- [ACTIVITY] In the entries below, filter for the word "Task" and copy every matching line.

[Items listed in a dataset]
════════════════════

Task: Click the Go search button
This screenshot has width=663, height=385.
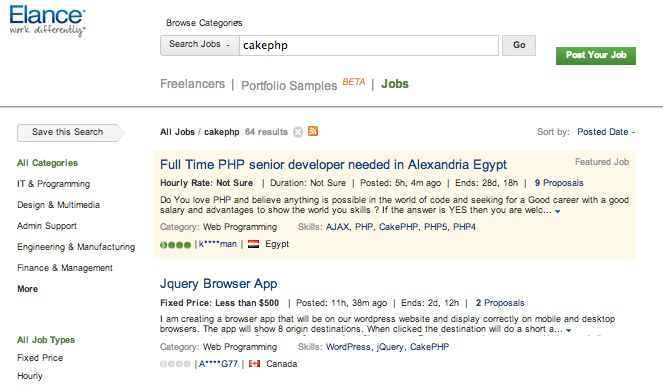Action: (519, 45)
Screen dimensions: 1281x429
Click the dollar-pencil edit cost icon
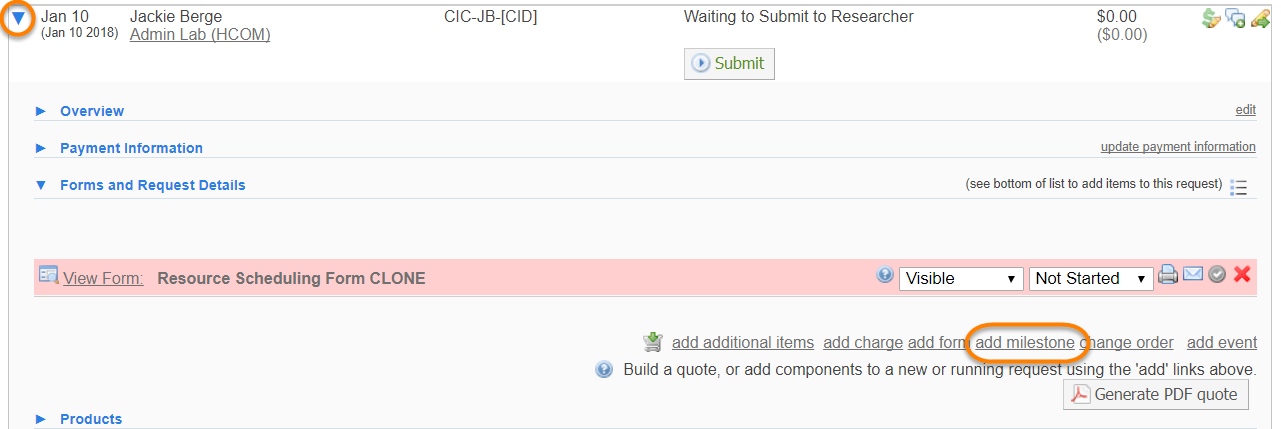click(1212, 17)
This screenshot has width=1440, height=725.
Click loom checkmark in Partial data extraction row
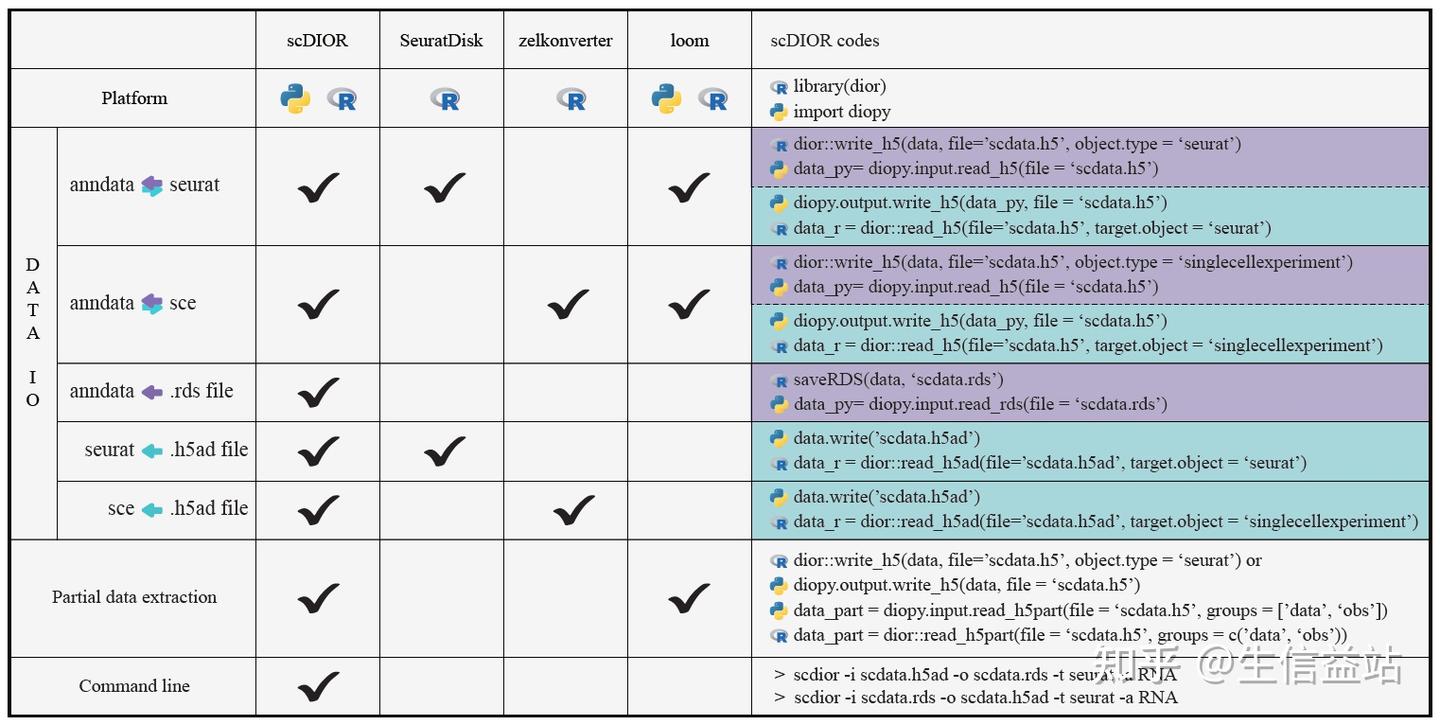(689, 598)
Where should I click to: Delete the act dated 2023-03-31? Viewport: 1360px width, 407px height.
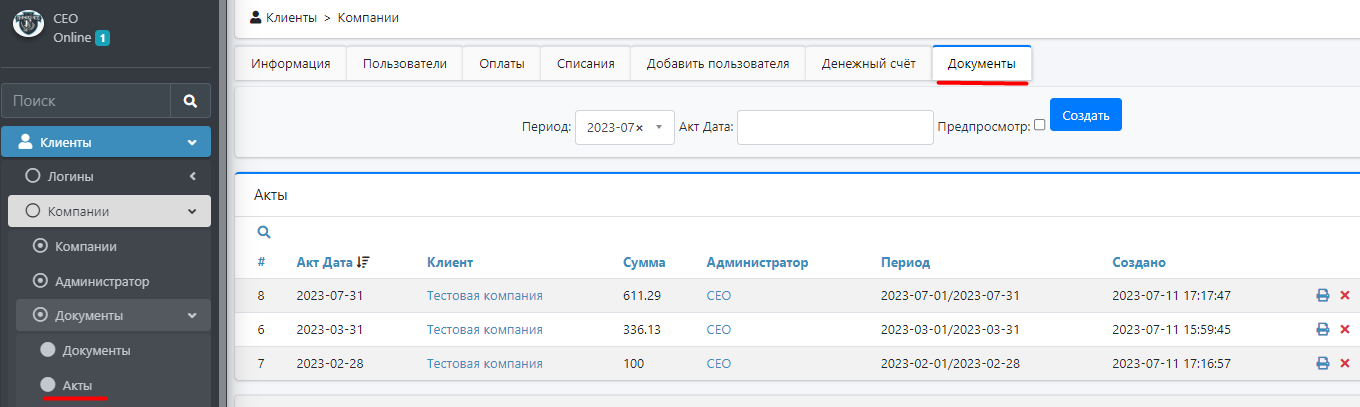(x=1344, y=330)
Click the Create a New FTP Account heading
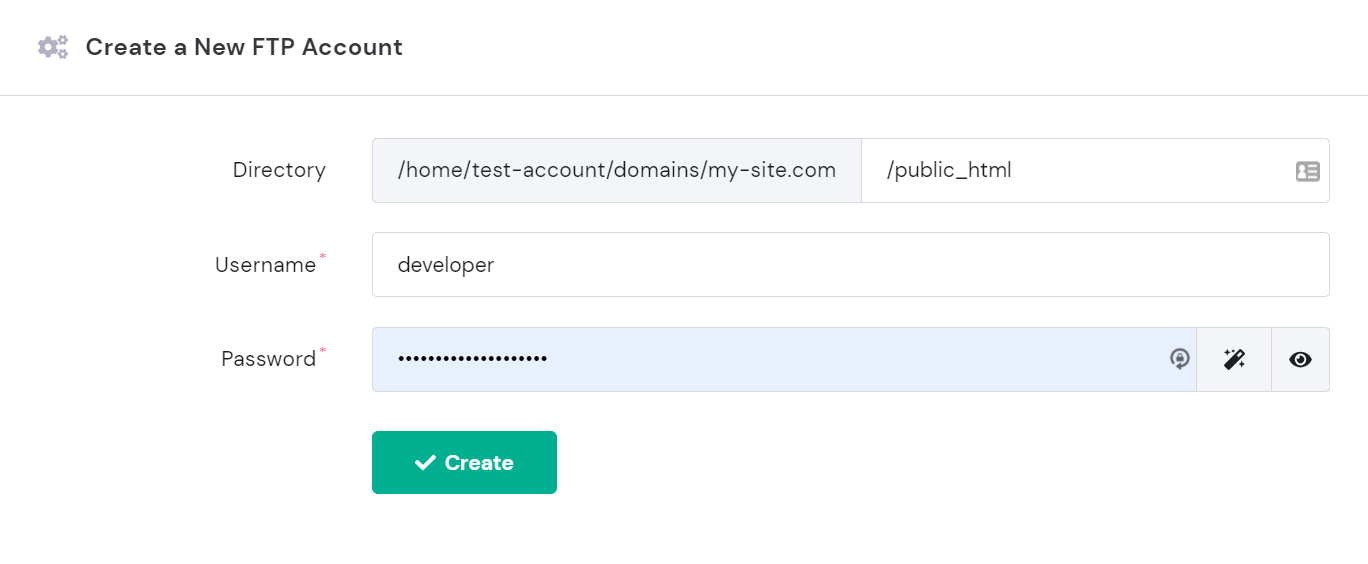The image size is (1368, 564). tap(244, 47)
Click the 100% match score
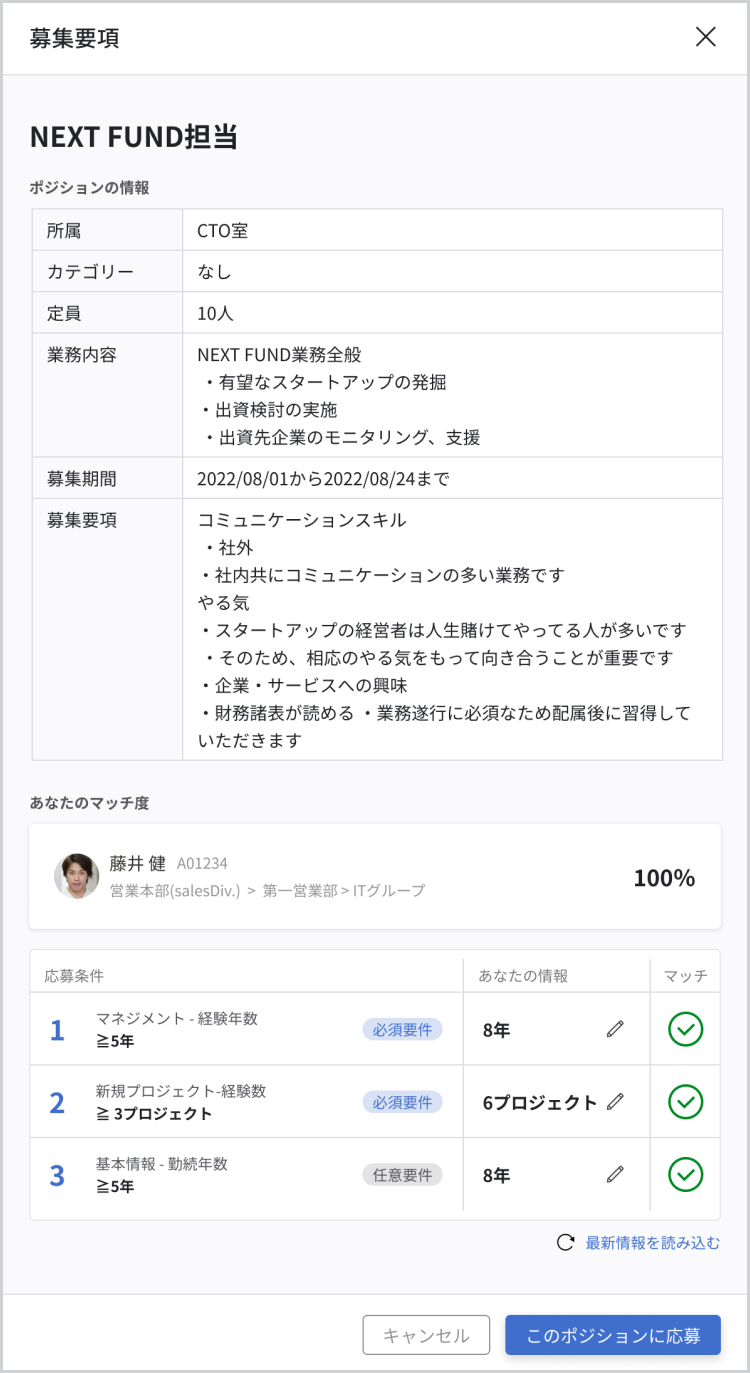 (x=664, y=878)
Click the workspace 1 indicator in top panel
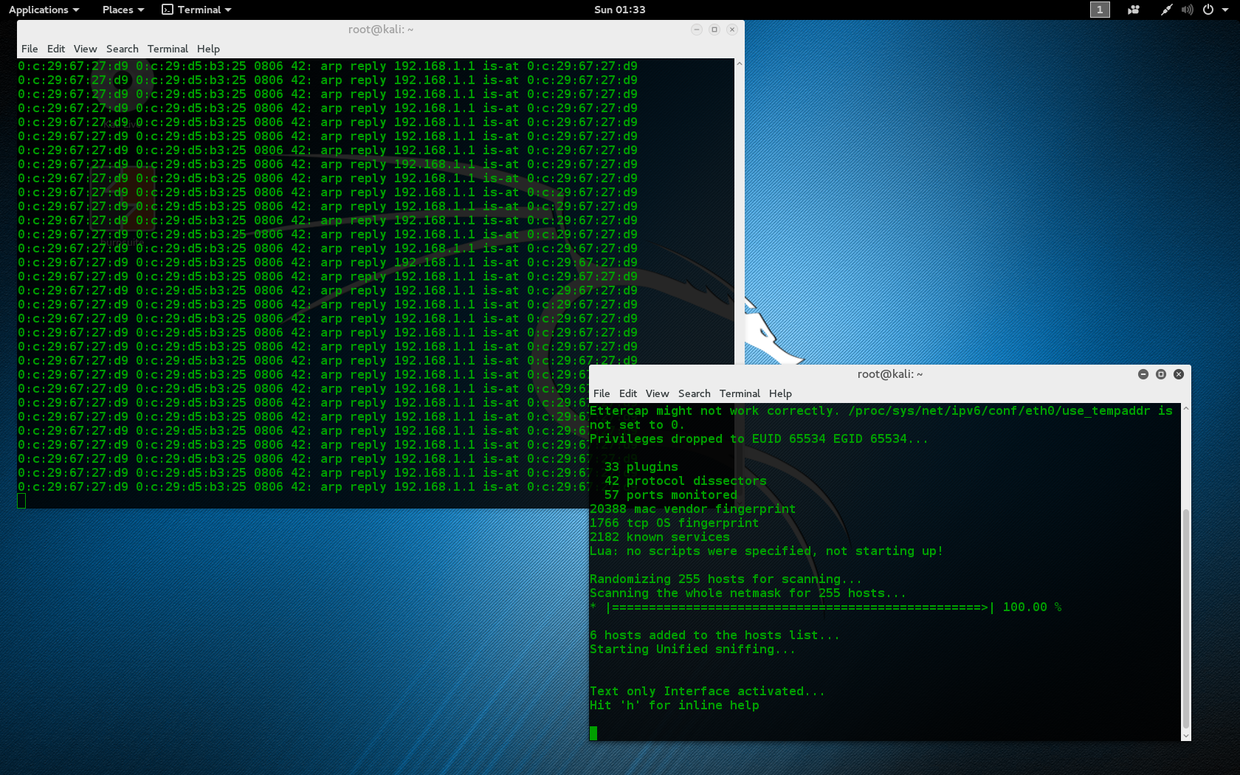1240x775 pixels. tap(1100, 10)
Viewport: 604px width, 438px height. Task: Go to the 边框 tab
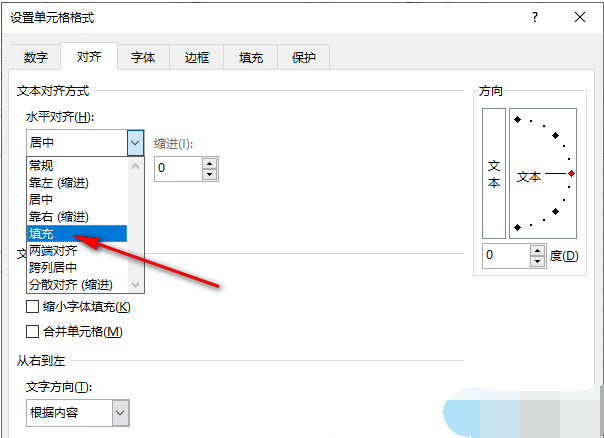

════════════════════

- [SOLVED PROBLEM]
Task: Click the Go search button
Viewport: 604px width, 438px height. Task: Go to the 边框 tab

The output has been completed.